For this exercise, reproduce the entries below exactly, but only from the line containing "Ramya watermelon seeds (59, 1452)" through the line containing "Leave a Comment (363, 269)", both included.
** Provided data follows **
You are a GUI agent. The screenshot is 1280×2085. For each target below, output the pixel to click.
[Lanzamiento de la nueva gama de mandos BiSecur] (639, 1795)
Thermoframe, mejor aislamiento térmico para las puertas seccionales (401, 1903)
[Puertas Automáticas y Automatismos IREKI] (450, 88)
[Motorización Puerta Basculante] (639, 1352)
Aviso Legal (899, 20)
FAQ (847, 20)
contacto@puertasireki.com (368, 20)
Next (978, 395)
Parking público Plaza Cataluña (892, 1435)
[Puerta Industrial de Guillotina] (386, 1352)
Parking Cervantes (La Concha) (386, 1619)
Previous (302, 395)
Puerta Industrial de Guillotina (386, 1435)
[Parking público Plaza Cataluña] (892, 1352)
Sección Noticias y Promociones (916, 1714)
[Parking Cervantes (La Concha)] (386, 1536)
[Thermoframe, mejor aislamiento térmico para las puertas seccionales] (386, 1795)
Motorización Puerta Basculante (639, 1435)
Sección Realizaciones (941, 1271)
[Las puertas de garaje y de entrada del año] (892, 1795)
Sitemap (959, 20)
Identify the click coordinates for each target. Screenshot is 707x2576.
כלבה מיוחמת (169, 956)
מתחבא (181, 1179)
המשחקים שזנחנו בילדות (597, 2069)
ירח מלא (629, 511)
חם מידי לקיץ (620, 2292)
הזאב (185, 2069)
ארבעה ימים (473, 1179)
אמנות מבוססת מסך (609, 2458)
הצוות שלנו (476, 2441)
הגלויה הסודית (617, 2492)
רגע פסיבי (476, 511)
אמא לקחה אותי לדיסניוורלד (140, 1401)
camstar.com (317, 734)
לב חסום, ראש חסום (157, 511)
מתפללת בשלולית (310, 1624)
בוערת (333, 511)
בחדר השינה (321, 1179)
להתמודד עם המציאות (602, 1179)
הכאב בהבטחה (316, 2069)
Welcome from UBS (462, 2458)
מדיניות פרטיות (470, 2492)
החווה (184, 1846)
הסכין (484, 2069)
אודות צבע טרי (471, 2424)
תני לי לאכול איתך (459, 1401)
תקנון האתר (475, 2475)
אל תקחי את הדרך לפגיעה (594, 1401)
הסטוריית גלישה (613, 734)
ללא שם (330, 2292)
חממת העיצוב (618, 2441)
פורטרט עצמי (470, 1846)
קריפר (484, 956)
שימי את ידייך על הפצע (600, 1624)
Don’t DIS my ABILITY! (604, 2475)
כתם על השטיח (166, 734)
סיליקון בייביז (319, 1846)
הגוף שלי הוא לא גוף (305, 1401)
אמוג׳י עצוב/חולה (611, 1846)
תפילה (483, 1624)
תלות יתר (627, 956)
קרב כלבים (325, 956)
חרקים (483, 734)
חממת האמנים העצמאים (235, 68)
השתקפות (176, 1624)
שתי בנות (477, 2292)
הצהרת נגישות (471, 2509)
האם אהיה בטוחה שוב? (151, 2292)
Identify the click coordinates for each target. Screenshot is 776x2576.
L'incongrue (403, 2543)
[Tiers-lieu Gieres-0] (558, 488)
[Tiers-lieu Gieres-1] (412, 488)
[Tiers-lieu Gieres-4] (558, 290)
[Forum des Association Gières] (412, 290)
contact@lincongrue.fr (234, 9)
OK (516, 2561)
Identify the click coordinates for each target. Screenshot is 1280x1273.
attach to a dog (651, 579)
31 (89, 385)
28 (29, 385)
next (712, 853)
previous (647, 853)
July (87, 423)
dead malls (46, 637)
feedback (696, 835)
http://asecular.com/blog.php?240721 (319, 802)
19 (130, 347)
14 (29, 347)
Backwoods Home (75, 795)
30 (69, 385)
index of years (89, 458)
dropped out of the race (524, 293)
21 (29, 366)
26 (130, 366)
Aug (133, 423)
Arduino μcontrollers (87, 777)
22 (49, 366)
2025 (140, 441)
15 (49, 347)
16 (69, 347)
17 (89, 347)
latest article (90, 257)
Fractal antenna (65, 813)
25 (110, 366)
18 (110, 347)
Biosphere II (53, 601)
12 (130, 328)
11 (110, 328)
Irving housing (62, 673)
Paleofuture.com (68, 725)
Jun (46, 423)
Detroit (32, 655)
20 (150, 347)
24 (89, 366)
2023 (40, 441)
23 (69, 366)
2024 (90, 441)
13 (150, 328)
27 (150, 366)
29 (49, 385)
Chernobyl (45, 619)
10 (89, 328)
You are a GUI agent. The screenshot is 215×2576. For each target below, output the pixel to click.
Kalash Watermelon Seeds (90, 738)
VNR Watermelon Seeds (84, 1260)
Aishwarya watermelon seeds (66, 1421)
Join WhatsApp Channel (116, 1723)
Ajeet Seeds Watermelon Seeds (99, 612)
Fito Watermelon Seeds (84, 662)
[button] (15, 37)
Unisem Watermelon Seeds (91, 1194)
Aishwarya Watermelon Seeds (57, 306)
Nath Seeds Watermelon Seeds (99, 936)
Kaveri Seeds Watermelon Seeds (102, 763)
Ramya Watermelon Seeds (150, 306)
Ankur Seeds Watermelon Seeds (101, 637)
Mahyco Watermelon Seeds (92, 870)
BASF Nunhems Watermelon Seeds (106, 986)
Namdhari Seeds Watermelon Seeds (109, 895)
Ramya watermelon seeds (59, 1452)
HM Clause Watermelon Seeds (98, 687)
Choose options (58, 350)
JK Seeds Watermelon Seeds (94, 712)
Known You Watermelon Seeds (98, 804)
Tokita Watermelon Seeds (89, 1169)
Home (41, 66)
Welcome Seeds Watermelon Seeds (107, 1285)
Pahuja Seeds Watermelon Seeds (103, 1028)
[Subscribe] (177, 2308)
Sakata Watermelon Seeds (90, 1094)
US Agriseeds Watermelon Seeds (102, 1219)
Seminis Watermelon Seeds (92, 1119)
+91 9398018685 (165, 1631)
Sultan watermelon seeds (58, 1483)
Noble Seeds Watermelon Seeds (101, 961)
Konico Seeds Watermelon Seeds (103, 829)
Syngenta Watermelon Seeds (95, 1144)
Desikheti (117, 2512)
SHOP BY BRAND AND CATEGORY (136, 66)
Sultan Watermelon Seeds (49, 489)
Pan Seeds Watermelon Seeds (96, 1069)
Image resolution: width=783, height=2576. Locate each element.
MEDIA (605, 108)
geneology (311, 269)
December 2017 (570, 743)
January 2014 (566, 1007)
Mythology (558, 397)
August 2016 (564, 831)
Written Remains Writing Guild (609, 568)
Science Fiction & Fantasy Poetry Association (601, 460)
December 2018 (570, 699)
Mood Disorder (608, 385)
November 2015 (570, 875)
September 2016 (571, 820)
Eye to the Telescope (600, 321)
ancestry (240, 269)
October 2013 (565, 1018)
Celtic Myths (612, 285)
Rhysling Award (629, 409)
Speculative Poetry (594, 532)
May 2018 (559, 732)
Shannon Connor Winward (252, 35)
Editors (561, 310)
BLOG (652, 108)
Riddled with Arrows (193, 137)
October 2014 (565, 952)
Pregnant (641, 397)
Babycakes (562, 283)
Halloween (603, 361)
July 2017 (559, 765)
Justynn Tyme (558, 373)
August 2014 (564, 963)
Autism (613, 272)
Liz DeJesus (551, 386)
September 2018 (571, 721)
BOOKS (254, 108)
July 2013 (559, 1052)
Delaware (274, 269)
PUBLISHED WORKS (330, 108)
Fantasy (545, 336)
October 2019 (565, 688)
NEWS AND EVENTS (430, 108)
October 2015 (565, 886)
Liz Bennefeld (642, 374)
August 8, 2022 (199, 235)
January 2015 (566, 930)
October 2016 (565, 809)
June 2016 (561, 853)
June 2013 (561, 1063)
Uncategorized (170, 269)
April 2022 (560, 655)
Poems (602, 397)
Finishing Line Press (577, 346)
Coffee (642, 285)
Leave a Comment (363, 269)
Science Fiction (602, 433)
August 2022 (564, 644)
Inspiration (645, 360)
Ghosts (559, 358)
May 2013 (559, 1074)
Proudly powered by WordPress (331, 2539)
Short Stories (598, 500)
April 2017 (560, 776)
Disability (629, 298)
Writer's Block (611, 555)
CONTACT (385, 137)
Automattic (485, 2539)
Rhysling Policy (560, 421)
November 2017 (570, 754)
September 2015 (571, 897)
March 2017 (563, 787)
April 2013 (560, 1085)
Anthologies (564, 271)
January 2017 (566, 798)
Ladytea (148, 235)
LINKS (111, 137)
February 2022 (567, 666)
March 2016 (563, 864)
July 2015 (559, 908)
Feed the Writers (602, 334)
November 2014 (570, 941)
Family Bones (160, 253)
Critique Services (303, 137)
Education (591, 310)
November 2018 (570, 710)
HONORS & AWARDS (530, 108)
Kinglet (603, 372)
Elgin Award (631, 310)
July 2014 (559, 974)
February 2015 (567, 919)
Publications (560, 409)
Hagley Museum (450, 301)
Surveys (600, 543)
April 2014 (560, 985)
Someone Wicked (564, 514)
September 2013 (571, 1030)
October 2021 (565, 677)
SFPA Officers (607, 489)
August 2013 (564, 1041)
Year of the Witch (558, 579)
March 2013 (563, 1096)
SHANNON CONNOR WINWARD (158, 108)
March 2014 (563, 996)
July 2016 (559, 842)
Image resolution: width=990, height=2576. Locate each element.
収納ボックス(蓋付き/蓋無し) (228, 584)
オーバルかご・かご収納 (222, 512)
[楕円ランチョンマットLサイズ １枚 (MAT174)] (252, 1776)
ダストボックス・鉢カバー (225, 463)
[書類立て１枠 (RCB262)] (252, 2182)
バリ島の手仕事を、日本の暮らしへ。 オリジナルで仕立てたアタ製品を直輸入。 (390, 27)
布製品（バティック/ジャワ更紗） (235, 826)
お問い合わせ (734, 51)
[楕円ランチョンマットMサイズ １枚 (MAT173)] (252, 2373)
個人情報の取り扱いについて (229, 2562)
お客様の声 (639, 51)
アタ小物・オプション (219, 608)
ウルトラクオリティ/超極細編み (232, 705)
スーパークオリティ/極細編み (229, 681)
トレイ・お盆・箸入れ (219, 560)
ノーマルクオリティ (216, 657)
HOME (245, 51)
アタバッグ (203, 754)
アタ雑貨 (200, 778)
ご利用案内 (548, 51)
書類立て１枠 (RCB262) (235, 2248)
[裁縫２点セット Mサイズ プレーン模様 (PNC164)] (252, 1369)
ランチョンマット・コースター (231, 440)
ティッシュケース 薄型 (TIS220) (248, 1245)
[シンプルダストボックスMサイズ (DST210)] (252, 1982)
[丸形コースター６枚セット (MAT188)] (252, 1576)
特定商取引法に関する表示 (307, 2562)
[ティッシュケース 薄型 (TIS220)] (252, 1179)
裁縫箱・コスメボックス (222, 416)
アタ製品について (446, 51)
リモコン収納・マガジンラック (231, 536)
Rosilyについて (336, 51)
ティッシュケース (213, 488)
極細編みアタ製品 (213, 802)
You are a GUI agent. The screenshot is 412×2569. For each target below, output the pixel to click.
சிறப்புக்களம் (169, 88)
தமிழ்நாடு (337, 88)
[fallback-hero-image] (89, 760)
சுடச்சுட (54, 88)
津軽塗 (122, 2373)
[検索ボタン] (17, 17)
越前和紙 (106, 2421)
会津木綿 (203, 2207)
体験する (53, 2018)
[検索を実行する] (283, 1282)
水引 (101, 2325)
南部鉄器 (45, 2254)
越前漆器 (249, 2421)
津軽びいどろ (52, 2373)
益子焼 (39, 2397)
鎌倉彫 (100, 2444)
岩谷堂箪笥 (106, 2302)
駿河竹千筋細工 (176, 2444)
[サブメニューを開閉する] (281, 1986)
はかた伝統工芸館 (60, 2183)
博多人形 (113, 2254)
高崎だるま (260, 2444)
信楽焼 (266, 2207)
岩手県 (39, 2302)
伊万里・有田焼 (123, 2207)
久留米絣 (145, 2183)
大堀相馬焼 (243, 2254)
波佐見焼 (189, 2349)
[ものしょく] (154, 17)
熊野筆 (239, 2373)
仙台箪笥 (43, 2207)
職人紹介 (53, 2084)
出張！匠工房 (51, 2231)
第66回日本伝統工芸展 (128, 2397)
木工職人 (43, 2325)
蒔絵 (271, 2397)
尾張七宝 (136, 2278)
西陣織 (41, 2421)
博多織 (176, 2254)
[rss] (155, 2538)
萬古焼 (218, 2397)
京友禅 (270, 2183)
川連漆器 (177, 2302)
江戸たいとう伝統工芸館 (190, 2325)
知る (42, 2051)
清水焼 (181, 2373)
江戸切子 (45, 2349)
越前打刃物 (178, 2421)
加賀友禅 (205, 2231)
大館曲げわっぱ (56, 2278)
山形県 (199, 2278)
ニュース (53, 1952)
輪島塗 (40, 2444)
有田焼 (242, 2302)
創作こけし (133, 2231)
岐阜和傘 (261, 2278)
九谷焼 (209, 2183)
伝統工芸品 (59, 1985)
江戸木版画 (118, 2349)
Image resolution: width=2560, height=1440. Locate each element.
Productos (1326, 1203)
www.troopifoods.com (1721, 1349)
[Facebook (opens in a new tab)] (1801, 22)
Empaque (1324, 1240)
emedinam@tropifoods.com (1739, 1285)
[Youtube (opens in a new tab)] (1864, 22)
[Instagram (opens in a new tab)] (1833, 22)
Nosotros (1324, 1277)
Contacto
** End of Provided data **
◆ Response below:
Ramya watermelon seeds (59, 1452)
HM Clause Watermelon Seeds (98, 687)
Choose options (58, 350)
JK Seeds Watermelon Seeds (94, 712)
Known You Watermelon Seeds (98, 804)
Tokita Watermelon Seeds (89, 1169)
Home (41, 66)
Welcome Seeds Watermelon Seeds (107, 1285)
Pahuja Seeds Watermelon Seeds (103, 1028)
[Subscribe] (177, 2308)
Sakata Watermelon Seeds (90, 1094)
US Agriseeds Watermelon Seeds (102, 1219)
Seminis Watermelon Seeds (92, 1119)
+91 9398018685 (165, 1631)
Sultan watermelon seeds (58, 1483)
Noble Seeds Watermelon Seeds (101, 961)
Konico Seeds Watermelon Seeds (103, 829)
Syngenta Watermelon Seeds (95, 1144)
Desikheti (117, 2512)
SHOP BY BRAND AND CATEGORY (136, 66)
Sultan Watermelon Seeds (49, 489)
Pan Seeds Watermelon Seeds (96, 1069)
Image resolution: width=783, height=2576. Locate each element.
MEDIA (605, 108)
geneology (311, 269)
December 2017 (570, 743)
January 2014 (566, 1007)
Mythology (558, 397)
August 2016 (564, 831)
Written Remains Writing Guild (609, 568)
Science Fiction & Fantasy Poetry Association (601, 460)
December 2018 (570, 699)
Mood Disorder (608, 385)
November 2015 (570, 875)
September 2016 (571, 820)
Eye to the Telescope (600, 321)
ancestry (240, 269)
October 2013 (565, 1018)
Celtic Myths (612, 285)
Rhysling Award (629, 409)
Speculative Poetry (594, 532)
May 2018 (559, 732)
Shannon Connor Winward (252, 35)
Editors (561, 310)
BLOG (652, 108)
Riddled with Arrows (193, 137)
October 2014 (565, 952)
Pregnant (641, 397)
Babycakes (562, 283)
Halloween (603, 361)
July 2017 (559, 765)
Justynn Tyme (558, 373)
August 2014 (564, 963)
Autism (613, 272)
Liz DeJesus (551, 386)
September 2018 (571, 721)
BOOKS (254, 108)
July 2013 (559, 1052)
Delaware (274, 269)
PUBLISHED WORKS (330, 108)
Fantasy (545, 336)
October 2019 (565, 688)
NEWS AND EVENTS (430, 108)
October 2015 (565, 886)
Liz Bennefeld (642, 374)
August 8, 2022 (199, 235)
January 2015 (566, 930)
October 2016 (565, 809)
June 2016 (561, 853)
June 2013 (561, 1063)
Uncategorized (170, 269)
April 2022 (560, 655)
Poems (602, 397)
Finishing Line Press (577, 346)
Coffee (642, 285)
Leave a Comment (363, 269)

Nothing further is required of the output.